• _DIRECTIONS FOR THIS TASK_
All entries must be extracted exactly, with nothing added or dropped.

• _DATA TO USE_
***

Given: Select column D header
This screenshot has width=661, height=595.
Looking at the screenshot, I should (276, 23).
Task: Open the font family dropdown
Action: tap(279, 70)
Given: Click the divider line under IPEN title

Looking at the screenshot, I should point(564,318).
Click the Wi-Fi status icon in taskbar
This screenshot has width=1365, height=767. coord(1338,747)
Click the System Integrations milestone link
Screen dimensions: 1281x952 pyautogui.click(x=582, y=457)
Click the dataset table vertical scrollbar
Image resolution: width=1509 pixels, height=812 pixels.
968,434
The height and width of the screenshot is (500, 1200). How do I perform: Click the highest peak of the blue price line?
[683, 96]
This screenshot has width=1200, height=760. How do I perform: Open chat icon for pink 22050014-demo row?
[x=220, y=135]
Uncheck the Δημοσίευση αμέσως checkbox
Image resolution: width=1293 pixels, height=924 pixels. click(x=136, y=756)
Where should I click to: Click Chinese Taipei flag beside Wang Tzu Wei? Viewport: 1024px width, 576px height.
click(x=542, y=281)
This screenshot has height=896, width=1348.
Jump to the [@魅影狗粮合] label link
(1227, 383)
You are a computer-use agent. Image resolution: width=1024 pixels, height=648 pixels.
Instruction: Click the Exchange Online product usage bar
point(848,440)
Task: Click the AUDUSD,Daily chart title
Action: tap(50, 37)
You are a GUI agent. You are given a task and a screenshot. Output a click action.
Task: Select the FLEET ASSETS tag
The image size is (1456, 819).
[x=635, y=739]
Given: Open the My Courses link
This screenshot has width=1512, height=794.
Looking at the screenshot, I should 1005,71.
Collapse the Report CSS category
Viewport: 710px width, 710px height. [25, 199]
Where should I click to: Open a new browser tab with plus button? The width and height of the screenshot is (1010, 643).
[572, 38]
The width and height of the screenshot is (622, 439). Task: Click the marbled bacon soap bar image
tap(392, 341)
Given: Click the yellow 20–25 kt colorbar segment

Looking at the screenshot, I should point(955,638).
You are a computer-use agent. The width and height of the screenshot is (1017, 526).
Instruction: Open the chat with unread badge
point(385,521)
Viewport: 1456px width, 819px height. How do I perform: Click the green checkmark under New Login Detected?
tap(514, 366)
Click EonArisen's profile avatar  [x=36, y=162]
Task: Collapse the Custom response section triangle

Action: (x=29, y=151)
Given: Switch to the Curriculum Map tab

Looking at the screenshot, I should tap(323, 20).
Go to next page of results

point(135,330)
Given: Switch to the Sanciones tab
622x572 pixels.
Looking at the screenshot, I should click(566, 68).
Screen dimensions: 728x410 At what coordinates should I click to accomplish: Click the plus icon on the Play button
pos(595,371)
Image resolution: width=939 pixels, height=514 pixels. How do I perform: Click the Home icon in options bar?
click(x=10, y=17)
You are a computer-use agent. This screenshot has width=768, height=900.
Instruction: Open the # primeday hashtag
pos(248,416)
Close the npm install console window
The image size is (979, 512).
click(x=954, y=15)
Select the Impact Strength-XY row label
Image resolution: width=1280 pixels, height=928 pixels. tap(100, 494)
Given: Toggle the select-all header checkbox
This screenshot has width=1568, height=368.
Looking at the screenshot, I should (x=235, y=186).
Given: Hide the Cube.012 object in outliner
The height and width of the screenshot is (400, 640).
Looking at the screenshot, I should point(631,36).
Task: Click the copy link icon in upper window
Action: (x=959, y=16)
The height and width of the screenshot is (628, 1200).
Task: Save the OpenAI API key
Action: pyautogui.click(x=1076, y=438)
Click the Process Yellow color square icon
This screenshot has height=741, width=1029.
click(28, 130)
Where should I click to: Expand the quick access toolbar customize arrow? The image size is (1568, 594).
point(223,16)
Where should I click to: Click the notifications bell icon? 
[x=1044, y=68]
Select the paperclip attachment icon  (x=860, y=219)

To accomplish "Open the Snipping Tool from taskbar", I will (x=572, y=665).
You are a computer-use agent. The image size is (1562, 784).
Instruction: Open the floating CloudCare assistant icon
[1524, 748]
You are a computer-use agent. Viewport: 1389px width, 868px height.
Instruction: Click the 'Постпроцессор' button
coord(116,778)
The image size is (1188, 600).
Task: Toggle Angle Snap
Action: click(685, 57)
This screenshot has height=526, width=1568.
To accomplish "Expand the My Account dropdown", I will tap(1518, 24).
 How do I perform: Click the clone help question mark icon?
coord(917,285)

***

• _EXERCISE ANSWER_
Given: Select column D header
This screenshot has width=661, height=595.
Looking at the screenshot, I should (276, 23).
Task: Open the font family dropdown
Action: tap(279, 70)
Given: Click the divider line under IPEN title

Looking at the screenshot, I should point(564,318).
Click the Wi-Fi status icon in taskbar
This screenshot has width=1365, height=767. coord(1338,747)
Click the System Integrations milestone link
Screen dimensions: 1281x952 pyautogui.click(x=582, y=457)
Click the dataset table vertical scrollbar
Image resolution: width=1509 pixels, height=812 pixels.
968,434
The height and width of the screenshot is (500, 1200). How do I perform: Click the highest peak of the blue price line?
[683, 96]
This screenshot has width=1200, height=760. How do I perform: Open chat icon for pink 22050014-demo row?
[x=220, y=135]
Uncheck the Δημοσίευση αμέσως checkbox
Image resolution: width=1293 pixels, height=924 pixels. click(x=136, y=756)
Where should I click to: Click Chinese Taipei flag beside Wang Tzu Wei? Viewport: 1024px width, 576px height.
click(x=542, y=281)
This screenshot has height=896, width=1348.
Jump to the [@魅影狗粮合] label link
(1227, 383)
You are a computer-use agent. Image resolution: width=1024 pixels, height=648 pixels.
Instruction: Click the Exchange Online product usage bar
point(848,440)
Task: Click the AUDUSD,Daily chart title
Action: tap(50, 37)
You are a GUI agent. You are given a task and a screenshot. Output a click action.
Task: Select the FLEET ASSETS tag
The image size is (1456, 819).
[x=635, y=739]
Given: Open the My Courses link
This screenshot has width=1512, height=794.
Looking at the screenshot, I should 1005,71.
Collapse the Report CSS category
Viewport: 710px width, 710px height. [25, 199]
Where should I click to: Open a new browser tab with plus button? The width and height of the screenshot is (1010, 643).
[572, 38]
The width and height of the screenshot is (622, 439). Task: Click the marbled bacon soap bar image
tap(392, 341)
Given: Click the yellow 20–25 kt colorbar segment

Looking at the screenshot, I should point(955,638).
You are a computer-use agent. The width and height of the screenshot is (1017, 526).
Instruction: Open the chat with unread badge
point(385,521)
Viewport: 1456px width, 819px height. How do I perform: Click the green checkmark under New Login Detected?
tap(514, 366)
Click EonArisen's profile avatar  [x=36, y=162]
Task: Collapse the Custom response section triangle

Action: (x=29, y=151)
Given: Switch to the Curriculum Map tab

Looking at the screenshot, I should tap(323, 20).
Go to next page of results

point(135,330)
Given: Switch to the Sanciones tab
622x572 pixels.
Looking at the screenshot, I should click(566, 68).
Screen dimensions: 728x410 At what coordinates should I click to accomplish: Click the plus icon on the Play button
pos(595,371)
Image resolution: width=939 pixels, height=514 pixels. How do I perform: Click the Home icon in options bar?
click(x=10, y=17)
You are a computer-use agent. This screenshot has width=768, height=900.
Instruction: Open the # primeday hashtag
pos(248,416)
Close the npm install console window
The image size is (979, 512).
click(x=954, y=15)
Select the Impact Strength-XY row label
Image resolution: width=1280 pixels, height=928 pixels. tap(100, 494)
Given: Toggle the select-all header checkbox
This screenshot has width=1568, height=368.
Looking at the screenshot, I should (x=235, y=186).
Given: Hide the Cube.012 object in outliner
The height and width of the screenshot is (400, 640).
Looking at the screenshot, I should point(631,36).
Task: Click the copy link icon in upper window
Action: (x=959, y=16)
The height and width of the screenshot is (628, 1200).
Task: Save the OpenAI API key
Action: pyautogui.click(x=1076, y=438)
Click the Process Yellow color square icon
This screenshot has height=741, width=1029.
click(28, 130)
Where should I click to: Expand the quick access toolbar customize arrow? The image size is (1568, 594).
point(223,16)
Where should I click to: Click the notifications bell icon? 
[x=1044, y=68]
Select the paperclip attachment icon  (x=860, y=219)

To accomplish "Open the Snipping Tool from taskbar", I will (x=572, y=665).
You are a computer-use agent. The image size is (1562, 784).
Instruction: Open the floating CloudCare assistant icon
[1524, 748]
You are a computer-use agent. Viewport: 1389px width, 868px height.
Instruction: Click the 'Постпроцессор' button
coord(116,778)
The image size is (1188, 600).
Task: Toggle Angle Snap
Action: click(685, 57)
This screenshot has height=526, width=1568.
To accomplish "Expand the My Account dropdown", I will tap(1518, 24).
 How do I perform: Click the clone help question mark icon?
coord(917,285)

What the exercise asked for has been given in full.